■ Requirements: Please give these lines again with "Identify the location of" swapped for "Find the position of" wherever it appears, leaving everything else the same.

■ Stored records:
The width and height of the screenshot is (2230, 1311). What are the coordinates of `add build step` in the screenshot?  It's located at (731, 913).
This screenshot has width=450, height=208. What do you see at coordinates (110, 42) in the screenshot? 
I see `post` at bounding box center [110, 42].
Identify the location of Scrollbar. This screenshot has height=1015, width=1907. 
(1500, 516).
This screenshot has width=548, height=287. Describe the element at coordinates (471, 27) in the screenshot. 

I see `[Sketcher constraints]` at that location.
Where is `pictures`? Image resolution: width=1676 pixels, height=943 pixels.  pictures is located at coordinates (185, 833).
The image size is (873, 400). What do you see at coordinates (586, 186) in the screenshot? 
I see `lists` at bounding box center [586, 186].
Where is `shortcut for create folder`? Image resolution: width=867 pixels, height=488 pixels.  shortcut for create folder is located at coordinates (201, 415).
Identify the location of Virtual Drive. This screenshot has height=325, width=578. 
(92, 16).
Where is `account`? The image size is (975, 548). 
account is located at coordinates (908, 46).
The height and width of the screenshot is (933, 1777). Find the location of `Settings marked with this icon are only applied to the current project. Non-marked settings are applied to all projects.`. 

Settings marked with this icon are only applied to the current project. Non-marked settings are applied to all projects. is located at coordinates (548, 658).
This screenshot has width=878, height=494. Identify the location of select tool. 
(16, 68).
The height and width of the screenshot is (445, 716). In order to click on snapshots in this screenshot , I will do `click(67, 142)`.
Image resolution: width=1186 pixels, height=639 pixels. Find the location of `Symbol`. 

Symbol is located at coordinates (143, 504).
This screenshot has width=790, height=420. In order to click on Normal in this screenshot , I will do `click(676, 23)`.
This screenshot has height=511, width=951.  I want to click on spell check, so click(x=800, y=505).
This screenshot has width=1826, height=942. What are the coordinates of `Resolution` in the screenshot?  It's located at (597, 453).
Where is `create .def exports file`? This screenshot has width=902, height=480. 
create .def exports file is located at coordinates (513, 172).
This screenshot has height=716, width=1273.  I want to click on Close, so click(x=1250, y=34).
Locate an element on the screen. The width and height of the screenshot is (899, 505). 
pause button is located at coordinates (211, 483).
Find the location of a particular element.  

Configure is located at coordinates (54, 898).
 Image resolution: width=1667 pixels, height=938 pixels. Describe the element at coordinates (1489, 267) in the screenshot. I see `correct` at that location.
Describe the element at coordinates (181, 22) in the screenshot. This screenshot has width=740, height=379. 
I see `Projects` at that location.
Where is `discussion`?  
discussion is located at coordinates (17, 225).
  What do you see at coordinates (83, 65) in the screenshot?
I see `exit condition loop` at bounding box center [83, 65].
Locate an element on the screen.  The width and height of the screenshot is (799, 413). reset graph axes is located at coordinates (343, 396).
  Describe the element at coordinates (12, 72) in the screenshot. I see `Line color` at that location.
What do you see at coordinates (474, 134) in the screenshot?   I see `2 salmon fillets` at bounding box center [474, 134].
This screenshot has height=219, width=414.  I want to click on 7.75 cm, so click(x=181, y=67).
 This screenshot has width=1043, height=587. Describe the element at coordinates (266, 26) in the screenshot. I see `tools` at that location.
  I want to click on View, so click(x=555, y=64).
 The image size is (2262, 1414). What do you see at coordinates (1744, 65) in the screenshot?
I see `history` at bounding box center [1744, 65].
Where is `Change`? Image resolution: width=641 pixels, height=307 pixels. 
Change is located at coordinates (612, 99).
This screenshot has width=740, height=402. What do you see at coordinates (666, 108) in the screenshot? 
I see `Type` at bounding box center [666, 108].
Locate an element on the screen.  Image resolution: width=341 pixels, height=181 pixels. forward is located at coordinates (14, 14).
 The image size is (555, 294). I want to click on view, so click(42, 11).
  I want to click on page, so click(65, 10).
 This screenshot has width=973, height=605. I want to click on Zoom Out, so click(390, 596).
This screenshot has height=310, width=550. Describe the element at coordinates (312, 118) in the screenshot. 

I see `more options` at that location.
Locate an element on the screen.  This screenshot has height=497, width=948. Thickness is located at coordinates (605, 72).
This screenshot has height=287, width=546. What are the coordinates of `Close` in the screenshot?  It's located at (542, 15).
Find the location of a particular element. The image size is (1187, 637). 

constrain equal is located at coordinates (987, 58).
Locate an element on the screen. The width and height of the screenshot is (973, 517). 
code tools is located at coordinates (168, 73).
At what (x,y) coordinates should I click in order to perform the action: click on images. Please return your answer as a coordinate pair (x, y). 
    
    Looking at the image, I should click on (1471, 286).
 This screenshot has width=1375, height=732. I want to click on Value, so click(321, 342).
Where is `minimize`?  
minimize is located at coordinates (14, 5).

■ Written answer:
The width and height of the screenshot is (2230, 1311). What are the coordinates of `add build step` in the screenshot?  It's located at (731, 913).
This screenshot has width=450, height=208. What do you see at coordinates (110, 42) in the screenshot? 
I see `post` at bounding box center [110, 42].
Find the position of Scrollbar. This screenshot has height=1015, width=1907. 
(1500, 516).
This screenshot has width=548, height=287. Describe the element at coordinates (471, 27) in the screenshot. 

I see `[Sketcher constraints]` at that location.
Where is `pictures`? Image resolution: width=1676 pixels, height=943 pixels.  pictures is located at coordinates (185, 833).
The image size is (873, 400). What do you see at coordinates (586, 186) in the screenshot? 
I see `lists` at bounding box center [586, 186].
Where is `shortcut for create folder`? Image resolution: width=867 pixels, height=488 pixels.  shortcut for create folder is located at coordinates (201, 415).
Find the position of Virtual Drive. This screenshot has height=325, width=578. 
(92, 16).
Where is `account`? The image size is (975, 548). 
account is located at coordinates (908, 46).
The height and width of the screenshot is (933, 1777). Find the location of `Settings marked with this icon are only applied to the current project. Non-marked settings are applied to all projects.`. 

Settings marked with this icon are only applied to the current project. Non-marked settings are applied to all projects. is located at coordinates (548, 658).
This screenshot has width=878, height=494. Find the position of select tool. 
(16, 68).
The height and width of the screenshot is (445, 716). In order to click on snapshots in this screenshot , I will do `click(67, 142)`.
Image resolution: width=1186 pixels, height=639 pixels. Find the location of `Symbol`. 

Symbol is located at coordinates (143, 504).
This screenshot has width=790, height=420. In order to click on Normal in this screenshot , I will do `click(676, 23)`.
This screenshot has height=511, width=951.  I want to click on spell check, so click(x=800, y=505).
This screenshot has width=1826, height=942. What are the coordinates of `Resolution` in the screenshot?  It's located at (597, 453).
Where is `create .def exports file`? This screenshot has width=902, height=480. 
create .def exports file is located at coordinates (513, 172).
This screenshot has height=716, width=1273.  I want to click on Close, so click(x=1250, y=34).
Locate an element on the screen. The width and height of the screenshot is (899, 505). 
pause button is located at coordinates (211, 483).
Find the location of a particular element.  

Configure is located at coordinates (54, 898).
 Image resolution: width=1667 pixels, height=938 pixels. Describe the element at coordinates (1489, 267) in the screenshot. I see `correct` at that location.
Describe the element at coordinates (181, 22) in the screenshot. This screenshot has width=740, height=379. 
I see `Projects` at that location.
Where is `discussion`?  
discussion is located at coordinates (17, 225).
  What do you see at coordinates (83, 65) in the screenshot?
I see `exit condition loop` at bounding box center [83, 65].
Locate an element on the screen.  The width and height of the screenshot is (799, 413). reset graph axes is located at coordinates (343, 396).
  Describe the element at coordinates (12, 72) in the screenshot. I see `Line color` at that location.
What do you see at coordinates (474, 134) in the screenshot?   I see `2 salmon fillets` at bounding box center [474, 134].
This screenshot has height=219, width=414.  I want to click on 7.75 cm, so click(x=181, y=67).
 This screenshot has width=1043, height=587. Describe the element at coordinates (266, 26) in the screenshot. I see `tools` at that location.
  I want to click on View, so click(x=555, y=64).
 The image size is (2262, 1414). What do you see at coordinates (1744, 65) in the screenshot?
I see `history` at bounding box center [1744, 65].
Where is `Change`? Image resolution: width=641 pixels, height=307 pixels. 
Change is located at coordinates (612, 99).
This screenshot has width=740, height=402. What do you see at coordinates (666, 108) in the screenshot? 
I see `Type` at bounding box center [666, 108].
Locate an element on the screen.  Image resolution: width=341 pixels, height=181 pixels. forward is located at coordinates (14, 14).
 The image size is (555, 294). I want to click on view, so click(42, 11).
  I want to click on page, so click(65, 10).
 This screenshot has width=973, height=605. I want to click on Zoom Out, so click(390, 596).
This screenshot has height=310, width=550. Describe the element at coordinates (312, 118) in the screenshot. 

I see `more options` at that location.
Locate an element on the screen.  This screenshot has height=497, width=948. Thickness is located at coordinates (605, 72).
This screenshot has height=287, width=546. What are the coordinates of `Close` in the screenshot?  It's located at (542, 15).
Find the location of a particular element. The image size is (1187, 637). 

constrain equal is located at coordinates (987, 58).
Locate an element on the screen. The width and height of the screenshot is (973, 517). 
code tools is located at coordinates (168, 73).
At what (x,y) coordinates should I click in order to perform the action: click on images. Please return your answer as a coordinate pair (x, y). 
    
    Looking at the image, I should click on (1471, 286).
 This screenshot has width=1375, height=732. I want to click on Value, so click(321, 342).
Where is `minimize`?  
minimize is located at coordinates (14, 5).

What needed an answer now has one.